Der menschengemachte Klimawandel verlangsamt nach neuen Berechnungen minimal die Erdrotation – und verlängert damit die Tage um rund 1,3 Millisekunden. Das haben Forschende der Universitäten Wien und Zürich herausgefunden.

    Das Bild zeigt eine Aufnahme der Erde aus dem Weltraum. Der blaue Planet ist von weißen Wolken umhüllt.
    Der Klimawandel hat auch Auswirkungen auf die Rotation der Erde. (picture alliance / ZUMAPRESS.com / NOAA)
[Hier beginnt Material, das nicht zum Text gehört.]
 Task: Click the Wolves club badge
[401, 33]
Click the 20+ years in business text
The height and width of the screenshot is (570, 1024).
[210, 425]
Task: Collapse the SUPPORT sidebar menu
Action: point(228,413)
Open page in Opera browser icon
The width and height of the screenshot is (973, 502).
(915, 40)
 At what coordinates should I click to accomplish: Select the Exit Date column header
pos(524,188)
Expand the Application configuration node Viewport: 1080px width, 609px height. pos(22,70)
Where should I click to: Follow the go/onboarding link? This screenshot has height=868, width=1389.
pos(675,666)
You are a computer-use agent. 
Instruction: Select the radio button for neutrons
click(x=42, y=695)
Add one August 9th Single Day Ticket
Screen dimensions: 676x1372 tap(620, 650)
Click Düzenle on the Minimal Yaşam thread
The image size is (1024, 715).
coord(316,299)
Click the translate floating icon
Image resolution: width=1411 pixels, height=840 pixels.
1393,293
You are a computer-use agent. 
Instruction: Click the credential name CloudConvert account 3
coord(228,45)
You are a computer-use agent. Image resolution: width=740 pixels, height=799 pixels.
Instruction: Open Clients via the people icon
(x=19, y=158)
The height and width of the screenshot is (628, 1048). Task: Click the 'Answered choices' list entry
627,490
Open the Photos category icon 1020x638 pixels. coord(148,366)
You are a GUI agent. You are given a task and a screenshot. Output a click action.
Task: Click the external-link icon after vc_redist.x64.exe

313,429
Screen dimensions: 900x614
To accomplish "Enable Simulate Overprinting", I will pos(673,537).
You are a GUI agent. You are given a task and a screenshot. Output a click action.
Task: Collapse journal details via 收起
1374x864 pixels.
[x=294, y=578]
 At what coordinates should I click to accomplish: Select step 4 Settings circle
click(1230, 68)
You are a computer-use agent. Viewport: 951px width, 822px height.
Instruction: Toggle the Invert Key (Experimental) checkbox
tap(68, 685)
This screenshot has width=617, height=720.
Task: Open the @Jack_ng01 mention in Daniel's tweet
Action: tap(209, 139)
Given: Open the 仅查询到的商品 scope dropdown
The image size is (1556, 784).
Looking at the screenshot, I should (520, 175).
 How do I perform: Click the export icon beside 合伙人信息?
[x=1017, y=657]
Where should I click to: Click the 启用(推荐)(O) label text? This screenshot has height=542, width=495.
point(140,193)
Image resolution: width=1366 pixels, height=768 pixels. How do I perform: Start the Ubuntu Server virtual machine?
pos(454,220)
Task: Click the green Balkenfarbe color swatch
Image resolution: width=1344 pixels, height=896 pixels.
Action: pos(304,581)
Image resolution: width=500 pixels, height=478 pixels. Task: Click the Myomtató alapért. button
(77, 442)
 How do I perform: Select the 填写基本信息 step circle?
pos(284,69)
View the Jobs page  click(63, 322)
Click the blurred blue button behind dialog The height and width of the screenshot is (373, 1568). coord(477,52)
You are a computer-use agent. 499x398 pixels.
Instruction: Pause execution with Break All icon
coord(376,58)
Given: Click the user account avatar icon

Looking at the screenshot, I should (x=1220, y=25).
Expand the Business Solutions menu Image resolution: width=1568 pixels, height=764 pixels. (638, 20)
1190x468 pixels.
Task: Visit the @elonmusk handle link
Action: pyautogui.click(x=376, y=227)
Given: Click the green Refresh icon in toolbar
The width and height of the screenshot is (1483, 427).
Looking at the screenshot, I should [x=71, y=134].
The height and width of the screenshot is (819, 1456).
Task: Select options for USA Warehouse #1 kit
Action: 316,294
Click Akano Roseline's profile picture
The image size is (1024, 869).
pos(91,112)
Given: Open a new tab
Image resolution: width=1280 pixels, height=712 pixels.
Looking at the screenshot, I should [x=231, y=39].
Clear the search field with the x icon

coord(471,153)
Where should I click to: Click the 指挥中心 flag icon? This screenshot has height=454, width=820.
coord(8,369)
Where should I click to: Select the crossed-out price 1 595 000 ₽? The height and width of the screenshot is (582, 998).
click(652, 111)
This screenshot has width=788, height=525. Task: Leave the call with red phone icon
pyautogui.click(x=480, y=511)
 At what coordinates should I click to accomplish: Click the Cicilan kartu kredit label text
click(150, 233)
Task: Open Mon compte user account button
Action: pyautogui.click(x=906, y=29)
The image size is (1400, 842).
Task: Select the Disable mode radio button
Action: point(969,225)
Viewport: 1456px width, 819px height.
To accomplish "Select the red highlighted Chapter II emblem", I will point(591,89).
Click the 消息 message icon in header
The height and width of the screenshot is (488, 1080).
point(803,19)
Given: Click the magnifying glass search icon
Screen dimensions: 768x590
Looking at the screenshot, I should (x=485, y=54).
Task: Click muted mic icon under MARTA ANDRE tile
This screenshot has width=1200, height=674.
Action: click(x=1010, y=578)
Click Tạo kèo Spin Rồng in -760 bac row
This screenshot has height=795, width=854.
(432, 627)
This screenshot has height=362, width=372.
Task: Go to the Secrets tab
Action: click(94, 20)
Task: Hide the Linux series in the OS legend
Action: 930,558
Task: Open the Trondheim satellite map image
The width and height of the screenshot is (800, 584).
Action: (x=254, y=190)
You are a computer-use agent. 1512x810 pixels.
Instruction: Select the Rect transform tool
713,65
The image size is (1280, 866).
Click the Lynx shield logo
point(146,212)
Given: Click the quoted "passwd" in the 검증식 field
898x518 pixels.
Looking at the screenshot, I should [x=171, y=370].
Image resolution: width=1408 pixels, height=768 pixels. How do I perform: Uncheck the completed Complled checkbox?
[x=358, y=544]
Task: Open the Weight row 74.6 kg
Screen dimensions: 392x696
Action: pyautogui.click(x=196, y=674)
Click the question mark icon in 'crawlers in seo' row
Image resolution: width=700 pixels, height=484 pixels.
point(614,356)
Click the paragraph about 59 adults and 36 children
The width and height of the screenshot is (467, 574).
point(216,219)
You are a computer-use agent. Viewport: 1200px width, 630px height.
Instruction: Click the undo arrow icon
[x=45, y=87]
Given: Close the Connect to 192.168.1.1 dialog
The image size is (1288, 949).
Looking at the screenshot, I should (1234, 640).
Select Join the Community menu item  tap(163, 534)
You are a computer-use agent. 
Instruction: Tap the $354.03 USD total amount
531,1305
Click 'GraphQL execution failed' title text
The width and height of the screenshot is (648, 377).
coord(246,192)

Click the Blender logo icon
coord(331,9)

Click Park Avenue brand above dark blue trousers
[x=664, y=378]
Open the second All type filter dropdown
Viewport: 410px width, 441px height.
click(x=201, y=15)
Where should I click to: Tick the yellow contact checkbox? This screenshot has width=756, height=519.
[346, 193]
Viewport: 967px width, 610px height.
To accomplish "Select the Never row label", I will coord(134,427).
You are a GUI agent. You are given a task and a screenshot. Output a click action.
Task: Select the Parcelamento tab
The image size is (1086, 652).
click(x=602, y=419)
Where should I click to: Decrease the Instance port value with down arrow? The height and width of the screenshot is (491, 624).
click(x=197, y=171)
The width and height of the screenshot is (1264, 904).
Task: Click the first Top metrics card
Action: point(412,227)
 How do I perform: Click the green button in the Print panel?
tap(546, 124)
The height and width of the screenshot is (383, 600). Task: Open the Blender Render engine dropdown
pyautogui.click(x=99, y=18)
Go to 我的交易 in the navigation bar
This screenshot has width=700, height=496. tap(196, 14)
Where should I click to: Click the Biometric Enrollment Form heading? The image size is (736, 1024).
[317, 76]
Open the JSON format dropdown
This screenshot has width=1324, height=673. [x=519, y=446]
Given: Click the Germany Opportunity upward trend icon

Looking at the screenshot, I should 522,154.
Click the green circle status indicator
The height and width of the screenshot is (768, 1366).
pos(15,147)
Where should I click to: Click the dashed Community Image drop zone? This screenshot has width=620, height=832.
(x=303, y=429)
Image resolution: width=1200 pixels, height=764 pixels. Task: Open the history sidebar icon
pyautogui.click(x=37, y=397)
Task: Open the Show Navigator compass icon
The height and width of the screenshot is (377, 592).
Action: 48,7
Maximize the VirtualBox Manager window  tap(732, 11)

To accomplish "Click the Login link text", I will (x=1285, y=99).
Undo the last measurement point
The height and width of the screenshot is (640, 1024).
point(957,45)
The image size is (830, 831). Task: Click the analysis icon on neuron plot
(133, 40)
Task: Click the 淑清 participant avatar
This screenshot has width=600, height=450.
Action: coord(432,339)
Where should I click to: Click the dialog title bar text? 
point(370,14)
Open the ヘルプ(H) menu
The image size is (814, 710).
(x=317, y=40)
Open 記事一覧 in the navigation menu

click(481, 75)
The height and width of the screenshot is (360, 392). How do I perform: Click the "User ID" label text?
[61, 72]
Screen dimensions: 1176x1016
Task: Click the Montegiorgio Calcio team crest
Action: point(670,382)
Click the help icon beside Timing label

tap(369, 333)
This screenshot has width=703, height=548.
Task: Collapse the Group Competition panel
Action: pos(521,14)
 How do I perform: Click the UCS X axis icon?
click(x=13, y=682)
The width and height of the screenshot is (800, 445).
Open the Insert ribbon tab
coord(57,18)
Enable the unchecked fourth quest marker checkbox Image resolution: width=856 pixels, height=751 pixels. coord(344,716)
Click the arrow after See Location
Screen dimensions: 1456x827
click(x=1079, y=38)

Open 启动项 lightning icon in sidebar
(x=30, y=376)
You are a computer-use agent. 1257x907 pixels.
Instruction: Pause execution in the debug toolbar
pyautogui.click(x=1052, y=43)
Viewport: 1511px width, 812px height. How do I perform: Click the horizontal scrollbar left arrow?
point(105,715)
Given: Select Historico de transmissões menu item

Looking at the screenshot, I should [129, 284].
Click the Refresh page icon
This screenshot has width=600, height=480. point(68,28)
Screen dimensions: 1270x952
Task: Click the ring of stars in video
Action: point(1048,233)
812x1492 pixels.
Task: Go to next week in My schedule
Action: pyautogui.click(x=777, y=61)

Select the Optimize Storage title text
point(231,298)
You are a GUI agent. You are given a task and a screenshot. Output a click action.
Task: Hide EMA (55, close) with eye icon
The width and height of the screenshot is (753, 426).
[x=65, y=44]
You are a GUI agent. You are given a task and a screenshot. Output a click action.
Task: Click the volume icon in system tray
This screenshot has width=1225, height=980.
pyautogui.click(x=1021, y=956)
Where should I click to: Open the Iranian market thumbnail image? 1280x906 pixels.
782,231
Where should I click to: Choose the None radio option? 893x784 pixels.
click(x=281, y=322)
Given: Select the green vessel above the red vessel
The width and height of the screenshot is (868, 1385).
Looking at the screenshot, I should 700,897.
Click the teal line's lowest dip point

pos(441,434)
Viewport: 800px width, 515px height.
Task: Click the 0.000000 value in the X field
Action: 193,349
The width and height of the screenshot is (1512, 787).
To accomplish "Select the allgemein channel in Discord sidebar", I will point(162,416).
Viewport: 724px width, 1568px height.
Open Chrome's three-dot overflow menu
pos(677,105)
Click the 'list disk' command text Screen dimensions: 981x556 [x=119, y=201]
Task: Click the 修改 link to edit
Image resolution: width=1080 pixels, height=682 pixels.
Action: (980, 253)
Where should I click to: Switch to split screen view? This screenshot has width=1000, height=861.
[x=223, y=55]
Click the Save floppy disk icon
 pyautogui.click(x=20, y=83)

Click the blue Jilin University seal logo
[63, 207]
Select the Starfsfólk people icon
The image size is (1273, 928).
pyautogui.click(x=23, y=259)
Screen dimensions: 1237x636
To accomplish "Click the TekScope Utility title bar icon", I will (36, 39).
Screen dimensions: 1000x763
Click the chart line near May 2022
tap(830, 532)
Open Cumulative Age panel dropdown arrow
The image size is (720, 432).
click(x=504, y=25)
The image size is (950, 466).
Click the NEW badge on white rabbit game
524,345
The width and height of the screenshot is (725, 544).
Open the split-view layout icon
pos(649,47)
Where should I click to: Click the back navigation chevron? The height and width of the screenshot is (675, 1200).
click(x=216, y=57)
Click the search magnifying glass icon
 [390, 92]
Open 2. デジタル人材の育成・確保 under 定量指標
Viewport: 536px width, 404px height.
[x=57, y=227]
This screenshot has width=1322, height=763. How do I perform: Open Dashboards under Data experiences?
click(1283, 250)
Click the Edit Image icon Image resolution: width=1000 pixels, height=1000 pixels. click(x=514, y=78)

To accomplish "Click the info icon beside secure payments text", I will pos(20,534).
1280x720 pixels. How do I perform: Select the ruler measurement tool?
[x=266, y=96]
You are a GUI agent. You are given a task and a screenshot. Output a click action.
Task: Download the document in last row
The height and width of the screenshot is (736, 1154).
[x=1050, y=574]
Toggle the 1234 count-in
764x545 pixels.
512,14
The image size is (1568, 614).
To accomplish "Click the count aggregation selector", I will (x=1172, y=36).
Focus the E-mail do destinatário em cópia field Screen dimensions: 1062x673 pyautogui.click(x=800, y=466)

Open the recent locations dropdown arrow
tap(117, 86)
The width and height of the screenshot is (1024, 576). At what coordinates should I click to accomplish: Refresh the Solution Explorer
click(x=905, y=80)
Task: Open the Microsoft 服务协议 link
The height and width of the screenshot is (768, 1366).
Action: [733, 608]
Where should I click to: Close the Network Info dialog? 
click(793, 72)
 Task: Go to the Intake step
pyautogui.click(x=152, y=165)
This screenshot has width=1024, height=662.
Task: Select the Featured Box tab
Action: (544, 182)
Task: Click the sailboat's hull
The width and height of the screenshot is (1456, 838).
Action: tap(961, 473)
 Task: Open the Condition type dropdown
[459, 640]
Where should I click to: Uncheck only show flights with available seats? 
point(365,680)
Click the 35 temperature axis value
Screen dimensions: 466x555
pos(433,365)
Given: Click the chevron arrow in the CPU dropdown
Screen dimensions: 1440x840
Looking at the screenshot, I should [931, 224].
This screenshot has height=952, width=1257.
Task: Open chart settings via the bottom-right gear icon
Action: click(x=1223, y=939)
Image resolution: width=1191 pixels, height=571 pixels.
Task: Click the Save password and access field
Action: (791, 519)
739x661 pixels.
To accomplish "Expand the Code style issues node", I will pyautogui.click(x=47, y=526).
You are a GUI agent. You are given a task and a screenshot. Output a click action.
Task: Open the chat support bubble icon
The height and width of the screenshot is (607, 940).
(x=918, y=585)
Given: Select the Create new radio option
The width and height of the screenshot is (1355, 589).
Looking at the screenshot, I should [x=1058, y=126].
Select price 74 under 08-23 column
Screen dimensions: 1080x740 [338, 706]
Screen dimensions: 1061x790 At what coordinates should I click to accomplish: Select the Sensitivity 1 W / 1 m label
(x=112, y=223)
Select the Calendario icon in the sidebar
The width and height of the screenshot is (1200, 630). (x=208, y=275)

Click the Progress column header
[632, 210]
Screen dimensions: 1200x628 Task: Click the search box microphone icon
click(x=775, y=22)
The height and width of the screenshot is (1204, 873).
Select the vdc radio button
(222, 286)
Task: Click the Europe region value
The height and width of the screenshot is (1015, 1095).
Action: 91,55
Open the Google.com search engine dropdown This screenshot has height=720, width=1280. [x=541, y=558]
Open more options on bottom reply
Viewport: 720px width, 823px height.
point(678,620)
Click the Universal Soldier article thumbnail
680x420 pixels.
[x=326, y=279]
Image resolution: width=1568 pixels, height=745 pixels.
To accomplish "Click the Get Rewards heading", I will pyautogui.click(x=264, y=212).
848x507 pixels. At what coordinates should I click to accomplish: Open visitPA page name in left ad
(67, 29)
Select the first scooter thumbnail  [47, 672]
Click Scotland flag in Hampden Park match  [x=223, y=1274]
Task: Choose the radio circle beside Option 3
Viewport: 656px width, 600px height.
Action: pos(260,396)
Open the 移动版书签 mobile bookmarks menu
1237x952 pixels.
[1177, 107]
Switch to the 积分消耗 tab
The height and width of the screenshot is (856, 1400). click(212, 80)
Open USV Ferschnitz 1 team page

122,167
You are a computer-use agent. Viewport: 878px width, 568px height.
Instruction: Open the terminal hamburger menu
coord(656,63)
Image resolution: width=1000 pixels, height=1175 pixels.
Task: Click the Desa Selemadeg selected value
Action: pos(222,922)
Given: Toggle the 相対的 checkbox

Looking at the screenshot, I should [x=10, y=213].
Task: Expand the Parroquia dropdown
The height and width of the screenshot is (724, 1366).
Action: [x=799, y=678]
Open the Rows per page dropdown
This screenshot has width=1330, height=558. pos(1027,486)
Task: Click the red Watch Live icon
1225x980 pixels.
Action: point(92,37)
    Die Untersuchung zeigt, dass dieser Effekt seit dem Jahr 2000 deutlich stärker ausfällt als in den dreieinhalb Millionen Jahren zuvor. Ursache für die längeren Tage ist demnach, dass durch den Klimawandel schmelzendes Polareis Richtung Äquator umverteilt wird und dadurch mehr Masse in Äquatornähe die Rotation der Erde leicht bremst. Dieser Prozess verstärkt den Fachleuten zufolge die ohnehin vorhandene Bremswirkung des Mondes. Das könnte vor allem Auswirkungen auf die Raumfahrt haben, wo Berechnungen zur Erdrotation eventuell enger an tatsächliche Messwerte angepasst werden müssten.
    Diese Nachricht wurde am 14.03.2026 im Programm Deutschlandfunk gesendet.